Exercise goal: Copy exactly, please, the lines of the data from its start through the line containing "Screen dimensions: 1224x1584".

Data extracted from a collection:
——————

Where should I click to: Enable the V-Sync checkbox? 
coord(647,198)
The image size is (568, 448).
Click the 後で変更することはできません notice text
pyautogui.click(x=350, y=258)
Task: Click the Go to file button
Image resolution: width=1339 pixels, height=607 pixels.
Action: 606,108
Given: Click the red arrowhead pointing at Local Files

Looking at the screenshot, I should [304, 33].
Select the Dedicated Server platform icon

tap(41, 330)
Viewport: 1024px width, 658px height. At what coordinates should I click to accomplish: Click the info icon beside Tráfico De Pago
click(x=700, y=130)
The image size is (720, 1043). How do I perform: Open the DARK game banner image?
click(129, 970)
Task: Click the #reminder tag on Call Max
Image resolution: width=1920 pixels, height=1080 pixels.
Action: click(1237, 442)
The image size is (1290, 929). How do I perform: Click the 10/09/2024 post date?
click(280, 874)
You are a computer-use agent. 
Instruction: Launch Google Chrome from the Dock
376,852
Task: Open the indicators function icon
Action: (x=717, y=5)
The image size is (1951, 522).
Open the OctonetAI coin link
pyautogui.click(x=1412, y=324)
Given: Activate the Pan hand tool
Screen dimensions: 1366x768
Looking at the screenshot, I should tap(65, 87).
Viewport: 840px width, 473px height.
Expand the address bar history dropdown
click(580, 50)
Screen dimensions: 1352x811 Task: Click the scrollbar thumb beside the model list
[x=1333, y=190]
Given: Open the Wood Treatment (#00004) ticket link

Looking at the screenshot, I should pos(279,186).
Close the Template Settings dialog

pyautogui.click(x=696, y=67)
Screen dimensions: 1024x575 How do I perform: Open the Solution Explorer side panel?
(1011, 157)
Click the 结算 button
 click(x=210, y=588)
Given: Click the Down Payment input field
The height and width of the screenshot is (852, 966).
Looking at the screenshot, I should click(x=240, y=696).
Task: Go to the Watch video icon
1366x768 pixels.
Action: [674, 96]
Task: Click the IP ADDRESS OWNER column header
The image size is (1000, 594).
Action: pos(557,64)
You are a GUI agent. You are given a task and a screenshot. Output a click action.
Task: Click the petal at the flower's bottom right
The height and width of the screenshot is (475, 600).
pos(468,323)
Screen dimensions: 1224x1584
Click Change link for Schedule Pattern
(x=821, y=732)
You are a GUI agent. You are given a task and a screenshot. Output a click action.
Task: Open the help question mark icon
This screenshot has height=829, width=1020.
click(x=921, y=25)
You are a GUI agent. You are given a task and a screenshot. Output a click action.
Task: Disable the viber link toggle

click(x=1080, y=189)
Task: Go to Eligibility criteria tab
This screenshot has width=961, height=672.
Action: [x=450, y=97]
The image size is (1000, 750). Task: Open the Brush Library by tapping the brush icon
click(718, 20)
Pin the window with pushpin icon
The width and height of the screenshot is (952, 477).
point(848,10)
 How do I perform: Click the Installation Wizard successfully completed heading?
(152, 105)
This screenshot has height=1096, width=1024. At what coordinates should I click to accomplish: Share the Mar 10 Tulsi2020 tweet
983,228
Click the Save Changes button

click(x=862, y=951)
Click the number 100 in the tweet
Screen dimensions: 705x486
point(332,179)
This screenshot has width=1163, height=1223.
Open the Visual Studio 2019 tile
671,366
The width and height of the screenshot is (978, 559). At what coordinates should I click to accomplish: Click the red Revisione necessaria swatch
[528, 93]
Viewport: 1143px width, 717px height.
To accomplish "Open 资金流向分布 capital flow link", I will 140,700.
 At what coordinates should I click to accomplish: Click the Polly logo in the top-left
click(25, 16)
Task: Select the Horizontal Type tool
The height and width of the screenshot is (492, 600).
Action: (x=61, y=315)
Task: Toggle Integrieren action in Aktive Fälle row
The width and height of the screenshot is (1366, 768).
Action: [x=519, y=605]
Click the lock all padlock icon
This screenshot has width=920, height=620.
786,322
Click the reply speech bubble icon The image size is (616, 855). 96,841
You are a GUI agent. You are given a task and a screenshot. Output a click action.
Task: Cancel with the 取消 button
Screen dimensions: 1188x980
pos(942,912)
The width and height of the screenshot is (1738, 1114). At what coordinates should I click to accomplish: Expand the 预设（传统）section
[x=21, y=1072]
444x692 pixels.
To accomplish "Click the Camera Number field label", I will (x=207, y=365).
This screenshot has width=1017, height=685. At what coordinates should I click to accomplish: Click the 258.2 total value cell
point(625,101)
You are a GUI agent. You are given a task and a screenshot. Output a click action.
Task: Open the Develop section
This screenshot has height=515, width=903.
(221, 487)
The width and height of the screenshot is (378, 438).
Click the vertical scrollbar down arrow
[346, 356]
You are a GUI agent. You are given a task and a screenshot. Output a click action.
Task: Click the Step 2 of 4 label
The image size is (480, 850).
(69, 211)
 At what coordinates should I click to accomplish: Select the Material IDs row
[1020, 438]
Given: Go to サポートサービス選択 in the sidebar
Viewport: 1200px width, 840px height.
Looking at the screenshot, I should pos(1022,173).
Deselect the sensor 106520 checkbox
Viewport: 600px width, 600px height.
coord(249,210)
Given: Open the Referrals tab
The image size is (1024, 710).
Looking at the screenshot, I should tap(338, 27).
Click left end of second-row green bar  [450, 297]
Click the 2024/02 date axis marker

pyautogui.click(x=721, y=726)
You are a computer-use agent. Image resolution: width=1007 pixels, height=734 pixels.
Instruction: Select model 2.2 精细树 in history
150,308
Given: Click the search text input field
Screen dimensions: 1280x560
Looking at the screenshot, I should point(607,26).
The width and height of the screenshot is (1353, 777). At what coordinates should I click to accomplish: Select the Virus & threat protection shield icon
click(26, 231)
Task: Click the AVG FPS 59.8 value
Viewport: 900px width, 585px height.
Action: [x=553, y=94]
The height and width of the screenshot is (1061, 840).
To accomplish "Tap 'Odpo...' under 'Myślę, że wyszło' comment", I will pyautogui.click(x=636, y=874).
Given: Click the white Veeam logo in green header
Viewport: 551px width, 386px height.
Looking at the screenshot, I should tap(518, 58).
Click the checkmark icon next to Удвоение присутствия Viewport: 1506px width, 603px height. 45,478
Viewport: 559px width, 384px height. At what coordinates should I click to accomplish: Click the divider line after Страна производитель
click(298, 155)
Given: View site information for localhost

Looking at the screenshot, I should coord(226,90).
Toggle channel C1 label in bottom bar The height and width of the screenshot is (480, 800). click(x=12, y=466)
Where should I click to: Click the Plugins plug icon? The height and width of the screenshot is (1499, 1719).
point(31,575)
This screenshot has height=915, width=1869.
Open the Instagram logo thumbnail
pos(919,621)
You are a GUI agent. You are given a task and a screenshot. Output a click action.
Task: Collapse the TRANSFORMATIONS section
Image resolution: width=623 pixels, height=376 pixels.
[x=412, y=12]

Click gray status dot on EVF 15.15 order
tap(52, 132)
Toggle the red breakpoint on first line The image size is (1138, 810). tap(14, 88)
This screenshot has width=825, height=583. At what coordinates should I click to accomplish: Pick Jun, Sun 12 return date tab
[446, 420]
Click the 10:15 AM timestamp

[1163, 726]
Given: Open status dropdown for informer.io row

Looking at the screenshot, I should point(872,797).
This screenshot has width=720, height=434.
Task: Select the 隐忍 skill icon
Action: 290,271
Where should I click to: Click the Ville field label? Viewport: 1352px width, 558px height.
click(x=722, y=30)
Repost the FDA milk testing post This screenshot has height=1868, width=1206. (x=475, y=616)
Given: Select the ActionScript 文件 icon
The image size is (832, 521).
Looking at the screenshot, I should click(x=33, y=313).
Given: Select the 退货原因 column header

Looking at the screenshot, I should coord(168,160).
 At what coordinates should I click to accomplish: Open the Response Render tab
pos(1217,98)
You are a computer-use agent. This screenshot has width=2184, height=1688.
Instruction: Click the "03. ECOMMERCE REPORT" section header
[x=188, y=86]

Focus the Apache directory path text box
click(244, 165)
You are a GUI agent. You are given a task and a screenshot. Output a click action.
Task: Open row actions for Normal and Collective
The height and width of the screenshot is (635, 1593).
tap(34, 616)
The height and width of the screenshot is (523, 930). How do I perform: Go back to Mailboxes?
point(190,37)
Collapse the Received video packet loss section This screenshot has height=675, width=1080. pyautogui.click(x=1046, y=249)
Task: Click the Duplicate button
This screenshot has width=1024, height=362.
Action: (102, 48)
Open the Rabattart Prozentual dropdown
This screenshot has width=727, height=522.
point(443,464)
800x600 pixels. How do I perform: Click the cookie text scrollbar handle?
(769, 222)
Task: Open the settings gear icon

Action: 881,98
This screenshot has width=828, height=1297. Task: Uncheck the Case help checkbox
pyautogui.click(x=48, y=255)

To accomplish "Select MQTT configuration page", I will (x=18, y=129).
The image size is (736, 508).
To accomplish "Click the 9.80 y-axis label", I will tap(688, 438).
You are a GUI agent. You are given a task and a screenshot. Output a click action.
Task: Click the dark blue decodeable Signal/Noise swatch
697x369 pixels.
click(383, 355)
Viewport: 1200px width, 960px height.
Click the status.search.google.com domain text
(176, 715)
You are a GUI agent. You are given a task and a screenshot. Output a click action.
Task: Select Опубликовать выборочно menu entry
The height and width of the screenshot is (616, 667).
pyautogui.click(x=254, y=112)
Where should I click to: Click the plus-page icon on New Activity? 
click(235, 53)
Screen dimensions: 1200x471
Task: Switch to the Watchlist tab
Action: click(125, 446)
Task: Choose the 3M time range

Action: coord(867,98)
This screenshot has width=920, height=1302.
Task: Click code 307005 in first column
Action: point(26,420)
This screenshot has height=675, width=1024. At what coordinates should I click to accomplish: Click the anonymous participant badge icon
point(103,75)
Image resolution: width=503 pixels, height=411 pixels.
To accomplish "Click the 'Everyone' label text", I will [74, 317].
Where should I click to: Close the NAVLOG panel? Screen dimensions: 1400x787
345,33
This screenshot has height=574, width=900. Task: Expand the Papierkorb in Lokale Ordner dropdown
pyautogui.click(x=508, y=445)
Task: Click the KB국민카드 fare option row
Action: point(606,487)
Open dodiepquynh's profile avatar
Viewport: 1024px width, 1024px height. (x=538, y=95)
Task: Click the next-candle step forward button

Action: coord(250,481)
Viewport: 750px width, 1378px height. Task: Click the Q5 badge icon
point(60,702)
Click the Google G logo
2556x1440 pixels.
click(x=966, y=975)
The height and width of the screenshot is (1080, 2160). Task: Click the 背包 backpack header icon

——————

Answer for this exercise:
Where should I click to: Enable the V-Sync checkbox? 
coord(647,198)
The image size is (568, 448).
Click the 後で変更することはできません notice text
pyautogui.click(x=350, y=258)
Task: Click the Go to file button
Image resolution: width=1339 pixels, height=607 pixels.
Action: 606,108
Given: Click the red arrowhead pointing at Local Files

Looking at the screenshot, I should [304, 33].
Select the Dedicated Server platform icon

tap(41, 330)
Viewport: 1024px width, 658px height. At what coordinates should I click to accomplish: Click the info icon beside Tráfico De Pago
click(x=700, y=130)
The image size is (720, 1043). How do I perform: Open the DARK game banner image?
click(129, 970)
Task: Click the #reminder tag on Call Max
Image resolution: width=1920 pixels, height=1080 pixels.
Action: click(1237, 442)
The image size is (1290, 929). How do I perform: Click the 10/09/2024 post date?
click(280, 874)
You are a computer-use agent. 
Instruction: Launch Google Chrome from the Dock
376,852
Task: Open the indicators function icon
Action: (x=717, y=5)
The image size is (1951, 522).
Open the OctonetAI coin link
pyautogui.click(x=1412, y=324)
Given: Activate the Pan hand tool
Screen dimensions: 1366x768
Looking at the screenshot, I should tap(65, 87).
Viewport: 840px width, 473px height.
Expand the address bar history dropdown
click(580, 50)
Screen dimensions: 1352x811 Task: Click the scrollbar thumb beside the model list
[x=1333, y=190]
Given: Open the Wood Treatment (#00004) ticket link

Looking at the screenshot, I should pos(279,186).
Close the Template Settings dialog

pyautogui.click(x=696, y=67)
Screen dimensions: 1024x575 How do I perform: Open the Solution Explorer side panel?
(1011, 157)
Click the 结算 button
 click(x=210, y=588)
Given: Click the Down Payment input field
The height and width of the screenshot is (852, 966).
Looking at the screenshot, I should click(x=240, y=696).
Task: Go to the Watch video icon
1366x768 pixels.
Action: [674, 96]
Task: Click the IP ADDRESS OWNER column header
The image size is (1000, 594).
Action: pos(557,64)
You are a GUI agent. You are given a task and a screenshot. Output a click action.
Task: Click the petal at the flower's bottom right
The height and width of the screenshot is (475, 600).
pos(468,323)
Screen dimensions: 1224x1584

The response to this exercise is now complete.